A good starting place is what you might call the “classic CIO view”: there is a picture on a page, with many colourful boxes (and possibly some lines), and probably some of the boxes crossed out, when nirvana is reached, and all the complexity is eradicated by the next major transformation programme. Like most of my peers, I have used such things many times, and they do have value – but also limitations. The value I see as follows:
- You can show the major application systems that are expected to remain at some future point
- You can illustrate the major supporting platforms that are regarded as strategic
- You can give very simple illustrations of the types of architecture patterns you prefer (for example, SOA-style, cloud federation, and so forth)
This is useful, but hardly comprehensive so cannot stand alone.
The next lens, which I would consider a “classic” piece of enterprise architecture: an Application Portfolio Management view, where each major application is annotated with Invest, Retain, or Retire – or if you go with Gartner, then form a 2×2 quadrant map with TIME: Tolerate – Invest – Migrate – Eliminate. In this case, the Retire category is split into two, those where you need to retain the business function/data, and those you can just switch it off. The value of this lens is as follows:
- You can use this as the basis of a plan for what to do with each application
- You can challenge the scope of solution definitions to focus more on investing in the right places, and use this as the basis of a success measure
Again, useful, but what you can’t do with this view is give any real guidance to a delivery function of the standards, patterns and topologies in the target, and provide any information of how you’ll get there – so to represent a rounded target, this needs to be supplemented with a series of architectural deep-dives which will usually be focused around a small set of related applications and/or platforms. This third lens will typically be a lot more detailed and include the following:
- Detail on the current state: technologies, topologies, functions, data stores; and also pain points that need to be addressed
- Detail on the target state: technologies, topologies, functions, data stores; and also the benefits that will be realised by the change.

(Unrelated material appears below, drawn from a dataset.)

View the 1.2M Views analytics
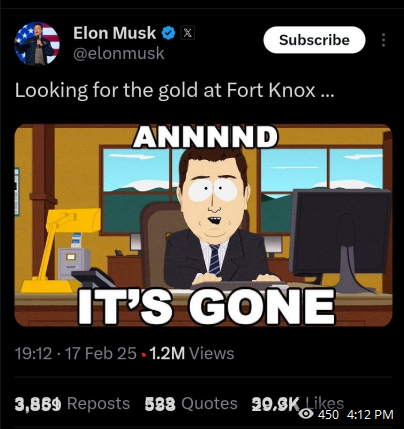Image resolution: width=404 pixels, height=429 pixels. click(192, 353)
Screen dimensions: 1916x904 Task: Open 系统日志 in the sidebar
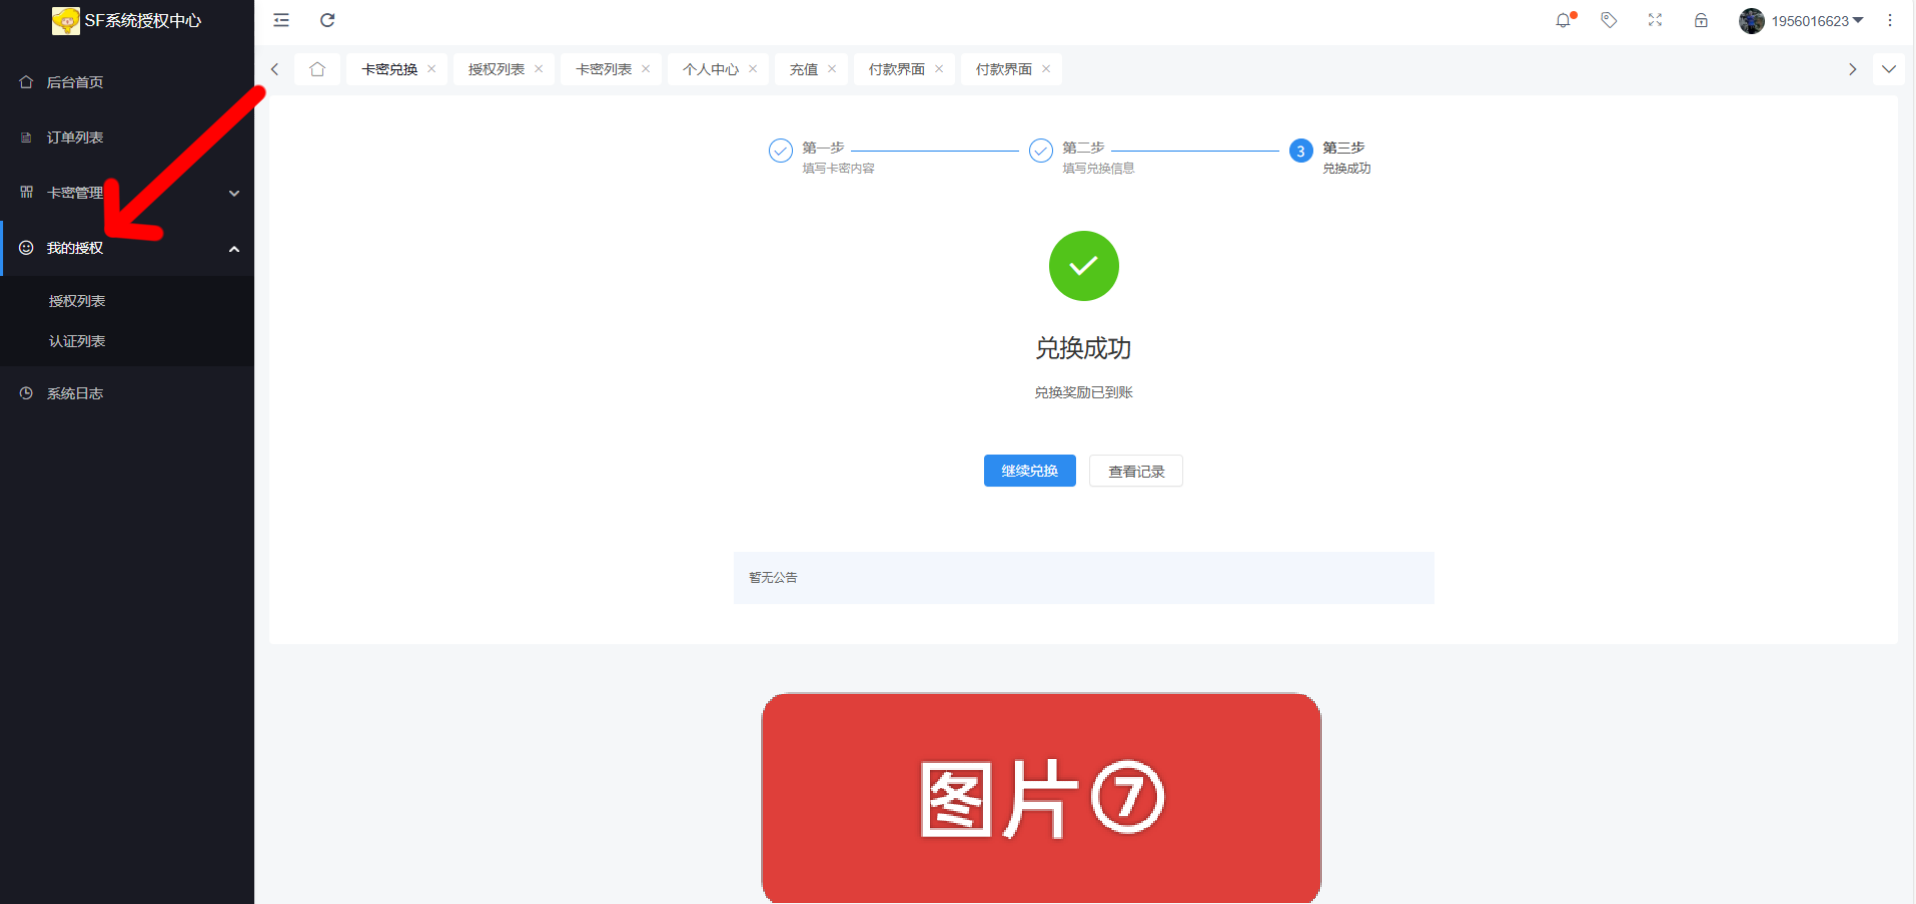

- A high level roadmap of the key steps in the journey from current to target
Most enterprises are too large to attempt this type of analysis across the whole estate – this approach allows us to use the Just enough, Just in time approach as we see the interest and need to approach a specific area. The resulting roadmap can then be used in one of two ways: To guide emerging project solutions, or to make a standalone case for investment in a strategic IT-led project.
For completeness, there will be more assets you could consider part of the target – in particular patterns and standards which identify preferred platforms and technologies, and other ways of working.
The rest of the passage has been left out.